Where the listing below has a line with "Viewport: 2500px width, 1405px", write out exactly that line and every line after it, stopping after the line with "You are a computer-use agent. 1302x583".

☆ ☆ ☆ ☆

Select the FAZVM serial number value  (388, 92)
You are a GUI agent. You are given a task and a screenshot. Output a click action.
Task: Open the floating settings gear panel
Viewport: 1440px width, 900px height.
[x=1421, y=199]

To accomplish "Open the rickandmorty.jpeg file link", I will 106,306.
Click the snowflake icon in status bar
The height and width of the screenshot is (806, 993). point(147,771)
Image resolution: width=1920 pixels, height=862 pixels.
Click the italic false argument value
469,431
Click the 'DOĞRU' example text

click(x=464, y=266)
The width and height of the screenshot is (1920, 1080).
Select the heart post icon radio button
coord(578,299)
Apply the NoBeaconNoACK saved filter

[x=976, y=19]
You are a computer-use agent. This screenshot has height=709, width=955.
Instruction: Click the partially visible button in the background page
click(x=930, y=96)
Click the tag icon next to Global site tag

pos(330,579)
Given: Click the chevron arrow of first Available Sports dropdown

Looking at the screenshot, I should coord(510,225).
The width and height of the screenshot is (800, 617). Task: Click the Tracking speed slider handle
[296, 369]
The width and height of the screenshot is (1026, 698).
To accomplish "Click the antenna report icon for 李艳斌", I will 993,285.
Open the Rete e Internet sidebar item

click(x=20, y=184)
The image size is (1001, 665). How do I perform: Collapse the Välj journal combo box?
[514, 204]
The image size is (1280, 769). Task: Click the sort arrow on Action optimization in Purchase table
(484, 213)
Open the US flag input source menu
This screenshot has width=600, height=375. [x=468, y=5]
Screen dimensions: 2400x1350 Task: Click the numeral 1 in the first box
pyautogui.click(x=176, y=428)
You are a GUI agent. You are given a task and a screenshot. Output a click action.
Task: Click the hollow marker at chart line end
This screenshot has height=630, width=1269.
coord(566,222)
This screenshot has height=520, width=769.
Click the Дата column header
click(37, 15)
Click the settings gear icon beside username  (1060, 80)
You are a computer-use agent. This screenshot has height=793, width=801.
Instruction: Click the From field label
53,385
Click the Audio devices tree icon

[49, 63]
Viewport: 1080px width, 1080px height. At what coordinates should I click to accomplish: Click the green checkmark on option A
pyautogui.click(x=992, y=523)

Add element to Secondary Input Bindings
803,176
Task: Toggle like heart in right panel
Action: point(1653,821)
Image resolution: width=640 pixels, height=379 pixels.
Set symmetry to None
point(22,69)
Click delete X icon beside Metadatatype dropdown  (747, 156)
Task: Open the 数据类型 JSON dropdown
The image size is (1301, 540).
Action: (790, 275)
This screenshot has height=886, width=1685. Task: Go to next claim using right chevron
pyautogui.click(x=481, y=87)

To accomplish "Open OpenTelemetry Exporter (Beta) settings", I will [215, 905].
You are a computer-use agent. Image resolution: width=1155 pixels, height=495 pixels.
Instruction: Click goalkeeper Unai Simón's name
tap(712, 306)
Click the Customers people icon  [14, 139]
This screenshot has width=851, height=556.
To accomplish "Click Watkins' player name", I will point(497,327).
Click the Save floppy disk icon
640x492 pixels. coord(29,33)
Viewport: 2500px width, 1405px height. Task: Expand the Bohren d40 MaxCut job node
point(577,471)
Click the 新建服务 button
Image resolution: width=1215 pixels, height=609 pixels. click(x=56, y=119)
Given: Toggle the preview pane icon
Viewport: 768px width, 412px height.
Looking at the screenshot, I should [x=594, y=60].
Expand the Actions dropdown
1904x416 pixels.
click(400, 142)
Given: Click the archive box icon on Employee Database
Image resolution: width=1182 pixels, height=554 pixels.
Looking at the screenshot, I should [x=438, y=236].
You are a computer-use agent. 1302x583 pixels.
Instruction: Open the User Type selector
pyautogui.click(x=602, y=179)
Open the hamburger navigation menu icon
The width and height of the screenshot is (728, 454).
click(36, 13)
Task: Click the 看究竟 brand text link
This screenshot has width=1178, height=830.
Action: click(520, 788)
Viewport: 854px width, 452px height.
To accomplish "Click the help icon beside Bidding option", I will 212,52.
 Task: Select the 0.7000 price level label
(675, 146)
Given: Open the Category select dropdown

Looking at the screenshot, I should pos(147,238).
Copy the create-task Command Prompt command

☆ ☆ ☆ ☆

### ANSWER SECTION
Viewport: 2500px width, 1405px height. Task: Expand the Bohren d40 MaxCut job node
point(577,471)
Click the 新建服务 button
Image resolution: width=1215 pixels, height=609 pixels. click(x=56, y=119)
Given: Toggle the preview pane icon
Viewport: 768px width, 412px height.
Looking at the screenshot, I should [x=594, y=60].
Expand the Actions dropdown
1904x416 pixels.
click(400, 142)
Given: Click the archive box icon on Employee Database
Image resolution: width=1182 pixels, height=554 pixels.
Looking at the screenshot, I should [x=438, y=236].
You are a computer-use agent. 1302x583 pixels.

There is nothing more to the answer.